Chapter Five, the longest of the book, is devoted to the cartonnage of the covers. Again, the conclusion of the chapter is that “the monastic community witnessed in many of the cartonnage documents, most prominently from the cover of codex VII, but showing traces here and there in other covers too, would be the most likely setting in which the Nag Hammadi Codices themselves were produced and read” (144).

Chapter Six is devoted to the well-attested circulation of apocryphal books in Egyptian monasteries, especially within the Pachomian federation, as it is attested in the fifth century by Dioscorus and Shenoute. In the conclusion, it is stated that this circulation of apocryphal texts provides “a model for understanding the monastic community that read the Nag Hammadi Codices” (177), this single “monastic community” being taken for granted.

Chapters Seven and Eight are devoted respectively to the colophons and to the codices.
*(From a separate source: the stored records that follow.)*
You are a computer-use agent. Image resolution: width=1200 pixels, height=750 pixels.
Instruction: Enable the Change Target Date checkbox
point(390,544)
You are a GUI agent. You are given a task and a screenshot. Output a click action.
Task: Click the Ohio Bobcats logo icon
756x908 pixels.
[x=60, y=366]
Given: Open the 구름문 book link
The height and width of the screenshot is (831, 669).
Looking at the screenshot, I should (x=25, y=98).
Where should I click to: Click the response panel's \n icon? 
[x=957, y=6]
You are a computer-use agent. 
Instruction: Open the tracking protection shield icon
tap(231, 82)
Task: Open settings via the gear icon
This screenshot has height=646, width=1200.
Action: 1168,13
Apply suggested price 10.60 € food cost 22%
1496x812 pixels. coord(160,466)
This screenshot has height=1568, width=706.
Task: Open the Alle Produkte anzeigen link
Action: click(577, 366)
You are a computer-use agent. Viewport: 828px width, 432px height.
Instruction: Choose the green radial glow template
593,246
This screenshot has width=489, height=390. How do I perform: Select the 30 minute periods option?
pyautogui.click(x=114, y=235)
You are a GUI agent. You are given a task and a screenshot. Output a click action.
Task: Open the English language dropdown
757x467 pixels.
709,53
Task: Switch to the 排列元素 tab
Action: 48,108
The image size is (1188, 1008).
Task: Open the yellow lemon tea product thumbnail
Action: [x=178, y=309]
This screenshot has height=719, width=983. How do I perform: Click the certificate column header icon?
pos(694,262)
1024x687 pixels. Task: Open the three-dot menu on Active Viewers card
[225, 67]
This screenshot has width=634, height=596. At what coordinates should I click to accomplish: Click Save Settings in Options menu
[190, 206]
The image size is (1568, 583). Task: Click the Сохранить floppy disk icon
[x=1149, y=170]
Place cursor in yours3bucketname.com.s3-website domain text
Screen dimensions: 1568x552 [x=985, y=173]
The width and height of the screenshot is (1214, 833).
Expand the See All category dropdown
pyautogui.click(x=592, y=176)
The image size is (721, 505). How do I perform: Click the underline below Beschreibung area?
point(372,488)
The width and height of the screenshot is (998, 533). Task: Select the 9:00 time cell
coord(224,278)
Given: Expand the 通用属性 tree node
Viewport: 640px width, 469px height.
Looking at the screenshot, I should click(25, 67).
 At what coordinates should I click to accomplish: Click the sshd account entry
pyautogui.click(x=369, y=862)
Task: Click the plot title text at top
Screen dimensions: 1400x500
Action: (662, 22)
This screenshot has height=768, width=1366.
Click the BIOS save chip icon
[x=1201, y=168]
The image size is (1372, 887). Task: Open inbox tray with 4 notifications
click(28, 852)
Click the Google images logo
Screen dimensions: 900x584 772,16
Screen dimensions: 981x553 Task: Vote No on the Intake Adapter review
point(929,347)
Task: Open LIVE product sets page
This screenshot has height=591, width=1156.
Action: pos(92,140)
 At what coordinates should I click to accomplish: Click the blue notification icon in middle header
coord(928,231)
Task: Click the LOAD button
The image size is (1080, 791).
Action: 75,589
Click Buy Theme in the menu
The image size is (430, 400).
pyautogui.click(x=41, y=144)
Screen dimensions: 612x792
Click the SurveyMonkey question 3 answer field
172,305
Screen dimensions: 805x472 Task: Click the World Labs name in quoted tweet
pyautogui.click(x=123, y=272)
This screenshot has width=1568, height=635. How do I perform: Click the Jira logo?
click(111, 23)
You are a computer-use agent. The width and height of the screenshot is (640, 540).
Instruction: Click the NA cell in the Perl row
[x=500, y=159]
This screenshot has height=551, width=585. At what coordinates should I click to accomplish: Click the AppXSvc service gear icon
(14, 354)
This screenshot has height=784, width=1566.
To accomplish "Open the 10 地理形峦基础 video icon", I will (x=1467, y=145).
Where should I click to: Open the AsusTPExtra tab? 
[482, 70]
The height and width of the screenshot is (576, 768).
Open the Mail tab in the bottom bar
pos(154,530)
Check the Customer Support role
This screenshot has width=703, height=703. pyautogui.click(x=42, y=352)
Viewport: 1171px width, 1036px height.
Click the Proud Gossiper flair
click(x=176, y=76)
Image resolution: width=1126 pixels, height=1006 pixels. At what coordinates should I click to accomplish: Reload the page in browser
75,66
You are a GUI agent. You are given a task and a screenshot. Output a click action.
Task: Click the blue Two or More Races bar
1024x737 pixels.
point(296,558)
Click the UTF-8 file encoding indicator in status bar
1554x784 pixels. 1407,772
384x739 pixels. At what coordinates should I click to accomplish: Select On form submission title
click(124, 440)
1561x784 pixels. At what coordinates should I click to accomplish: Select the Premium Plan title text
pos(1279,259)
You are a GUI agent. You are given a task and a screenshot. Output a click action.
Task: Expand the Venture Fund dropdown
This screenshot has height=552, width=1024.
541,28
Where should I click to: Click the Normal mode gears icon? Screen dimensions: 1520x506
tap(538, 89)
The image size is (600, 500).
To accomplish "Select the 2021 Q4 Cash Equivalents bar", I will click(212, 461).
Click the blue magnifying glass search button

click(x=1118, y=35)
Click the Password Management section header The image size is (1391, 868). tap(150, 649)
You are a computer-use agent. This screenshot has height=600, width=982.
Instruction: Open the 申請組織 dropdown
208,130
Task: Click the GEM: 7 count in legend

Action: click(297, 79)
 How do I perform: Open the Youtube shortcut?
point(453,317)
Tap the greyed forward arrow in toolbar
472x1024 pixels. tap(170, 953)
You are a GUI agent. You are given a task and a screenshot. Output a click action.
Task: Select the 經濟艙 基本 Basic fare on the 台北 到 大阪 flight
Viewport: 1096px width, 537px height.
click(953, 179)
The general conclusion is that “the scribes of the Nag Hammadi Codices belonged to the communities who used them” (206). It is interesting to note that in the conclusion of Chapter Six, there was one monastic community, while here, there are a number of “monastic communities.” In the conclusion to Chapter Eight, the authors state that the classification of the NHC into subgroups does not rule out the possibility that they were “produced in a monastery or in a network of monasteries” (231).

Chapter Nine is devoted to different categories of monks: Meletian, Origenist, and Pachomian. Once again, the conclusion is that the Pachomian monks who lived close to the Jabal al-Tarif are “the most likely people to have owned the Nag Hammadi Codices” (256).

Chapter Ten works as a general summary and conclusion, and the last paragraph is noteworthy: “In the final analysis, it seems the only way we can hope to understand the Nag Hammadi codices in their proper historical context is by acknowledging a much higher degree of...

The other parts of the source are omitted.